** Raw data follows **

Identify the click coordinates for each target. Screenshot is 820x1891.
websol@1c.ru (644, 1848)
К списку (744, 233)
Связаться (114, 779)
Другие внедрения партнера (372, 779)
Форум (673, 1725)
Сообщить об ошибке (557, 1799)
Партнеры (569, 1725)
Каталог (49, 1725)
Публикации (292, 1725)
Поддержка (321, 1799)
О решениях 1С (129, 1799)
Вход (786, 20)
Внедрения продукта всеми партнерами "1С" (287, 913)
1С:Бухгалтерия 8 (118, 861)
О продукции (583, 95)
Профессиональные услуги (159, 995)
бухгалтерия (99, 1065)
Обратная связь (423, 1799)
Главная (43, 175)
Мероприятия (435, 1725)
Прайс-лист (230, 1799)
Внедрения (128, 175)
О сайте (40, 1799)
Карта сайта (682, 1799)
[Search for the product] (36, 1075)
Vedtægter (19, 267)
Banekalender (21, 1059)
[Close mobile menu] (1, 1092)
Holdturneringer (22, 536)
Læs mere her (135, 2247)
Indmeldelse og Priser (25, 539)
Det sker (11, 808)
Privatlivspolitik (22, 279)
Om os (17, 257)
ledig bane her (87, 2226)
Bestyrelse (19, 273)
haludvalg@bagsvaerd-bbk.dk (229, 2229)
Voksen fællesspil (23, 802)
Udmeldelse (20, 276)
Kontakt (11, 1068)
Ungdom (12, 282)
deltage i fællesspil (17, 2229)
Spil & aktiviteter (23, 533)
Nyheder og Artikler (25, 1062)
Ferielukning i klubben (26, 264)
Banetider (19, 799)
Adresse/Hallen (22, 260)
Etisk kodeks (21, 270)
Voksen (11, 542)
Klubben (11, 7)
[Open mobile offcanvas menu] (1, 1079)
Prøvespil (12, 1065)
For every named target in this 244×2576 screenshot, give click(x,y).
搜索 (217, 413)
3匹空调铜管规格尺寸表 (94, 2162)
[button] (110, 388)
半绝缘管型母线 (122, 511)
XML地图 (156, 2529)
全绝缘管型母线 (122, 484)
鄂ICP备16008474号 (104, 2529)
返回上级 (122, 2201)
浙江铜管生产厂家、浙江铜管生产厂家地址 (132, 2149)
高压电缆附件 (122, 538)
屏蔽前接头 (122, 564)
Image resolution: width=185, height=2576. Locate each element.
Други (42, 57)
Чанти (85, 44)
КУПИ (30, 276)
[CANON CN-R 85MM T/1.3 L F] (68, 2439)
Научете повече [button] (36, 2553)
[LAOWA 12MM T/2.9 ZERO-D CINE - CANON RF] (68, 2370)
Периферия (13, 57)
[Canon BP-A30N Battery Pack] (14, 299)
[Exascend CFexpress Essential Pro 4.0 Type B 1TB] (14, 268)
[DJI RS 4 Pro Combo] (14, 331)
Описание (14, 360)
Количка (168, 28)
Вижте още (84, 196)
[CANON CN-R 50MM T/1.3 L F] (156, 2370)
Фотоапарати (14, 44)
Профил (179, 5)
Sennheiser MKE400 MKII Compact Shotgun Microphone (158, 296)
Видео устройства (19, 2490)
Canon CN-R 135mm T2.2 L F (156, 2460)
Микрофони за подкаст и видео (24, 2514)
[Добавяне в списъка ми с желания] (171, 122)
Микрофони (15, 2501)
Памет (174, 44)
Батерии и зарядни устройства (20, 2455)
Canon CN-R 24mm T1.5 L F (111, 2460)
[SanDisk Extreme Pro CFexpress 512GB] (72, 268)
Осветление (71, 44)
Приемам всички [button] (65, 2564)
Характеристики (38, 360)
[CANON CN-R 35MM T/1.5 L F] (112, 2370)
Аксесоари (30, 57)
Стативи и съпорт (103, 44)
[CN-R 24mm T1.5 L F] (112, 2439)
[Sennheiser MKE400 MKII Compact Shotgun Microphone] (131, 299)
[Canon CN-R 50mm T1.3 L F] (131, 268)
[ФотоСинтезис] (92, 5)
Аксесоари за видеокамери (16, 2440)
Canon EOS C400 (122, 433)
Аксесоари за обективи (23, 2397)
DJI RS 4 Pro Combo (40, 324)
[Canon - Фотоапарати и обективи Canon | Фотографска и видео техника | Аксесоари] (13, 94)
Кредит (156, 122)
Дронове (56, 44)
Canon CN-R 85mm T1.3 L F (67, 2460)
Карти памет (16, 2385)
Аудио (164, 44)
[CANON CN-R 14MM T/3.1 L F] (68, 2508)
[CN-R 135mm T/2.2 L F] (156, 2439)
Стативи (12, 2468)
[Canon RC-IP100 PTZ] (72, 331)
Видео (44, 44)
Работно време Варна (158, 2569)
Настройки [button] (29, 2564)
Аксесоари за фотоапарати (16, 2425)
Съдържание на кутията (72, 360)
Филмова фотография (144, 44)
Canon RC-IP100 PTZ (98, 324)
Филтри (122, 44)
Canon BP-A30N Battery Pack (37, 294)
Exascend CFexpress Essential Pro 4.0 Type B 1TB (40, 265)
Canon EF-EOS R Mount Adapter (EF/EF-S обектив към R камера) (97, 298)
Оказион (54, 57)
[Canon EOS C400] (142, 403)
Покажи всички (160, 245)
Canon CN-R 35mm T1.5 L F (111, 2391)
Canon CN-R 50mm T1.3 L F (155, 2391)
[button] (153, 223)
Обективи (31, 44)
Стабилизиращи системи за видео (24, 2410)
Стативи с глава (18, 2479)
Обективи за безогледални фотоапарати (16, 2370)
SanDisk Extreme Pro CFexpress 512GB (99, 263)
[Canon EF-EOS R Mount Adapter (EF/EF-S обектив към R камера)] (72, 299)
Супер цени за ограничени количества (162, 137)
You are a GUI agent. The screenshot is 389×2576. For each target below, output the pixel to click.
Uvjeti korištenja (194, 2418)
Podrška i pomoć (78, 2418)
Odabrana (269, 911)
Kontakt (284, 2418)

** End of Raw data **

Prompt: All lines above from the line with "[Добавяне в списъка ми с желания] (171, 122)" through the line with "Canon CN-R 35mm T1.5 L F (111, 2391)", both included, are to be set down exactly, with nothing else.

Output for this task:
[Добавяне в списъка ми с желания] (171, 122)
Микрофони (15, 2501)
Памет (174, 44)
Батерии и зарядни устройства (20, 2455)
Canon CN-R 24mm T1.5 L F (111, 2460)
[SanDisk Extreme Pro CFexpress 512GB] (72, 268)
Осветление (71, 44)
Приемам всички [button] (65, 2564)
Характеристики (38, 360)
[CANON CN-R 35MM T/1.5 L F] (112, 2370)
Аксесоари (30, 57)
Стативи и съпорт (103, 44)
[CN-R 24mm T1.5 L F] (112, 2439)
[Sennheiser MKE400 MKII Compact Shotgun Microphone] (131, 299)
[Canon CN-R 50mm T1.3 L F] (131, 268)
[ФотоСинтезис] (92, 5)
Аксесоари за видеокамери (16, 2440)
Canon EOS C400 (122, 433)
Аксесоари за обективи (23, 2397)
DJI RS 4 Pro Combo (40, 324)
[Canon - Фотоапарати и обективи Canon | Фотографска и видео техника | Аксесоари] (13, 94)
Кредит (156, 122)
Дронове (56, 44)
Canon CN-R 85mm T1.3 L F (67, 2460)
Карти памет (16, 2385)
Аудио (164, 44)
[CANON CN-R 14MM T/3.1 L F] (68, 2508)
[CN-R 135mm T/2.2 L F] (156, 2439)
Стативи (12, 2468)
[Canon RC-IP100 PTZ] (72, 331)
Видео (44, 44)
Работно време Варна (158, 2569)
Настройки [button] (29, 2564)
Аксесоари за фотоапарати (16, 2425)
Съдържание на кутията (72, 360)
Филмова фотография (144, 44)
Canon RC-IP100 PTZ (98, 324)
Филтри (122, 44)
Canon BP-A30N Battery Pack (37, 294)
Exascend CFexpress Essential Pro 4.0 Type B 1TB (40, 265)
Canon EF-EOS R Mount Adapter (EF/EF-S обектив към R камера) (97, 298)
Оказион (54, 57)
[Canon EOS C400] (142, 403)
Покажи всички (160, 245)
Canon CN-R 35mm T1.5 L F (111, 2391)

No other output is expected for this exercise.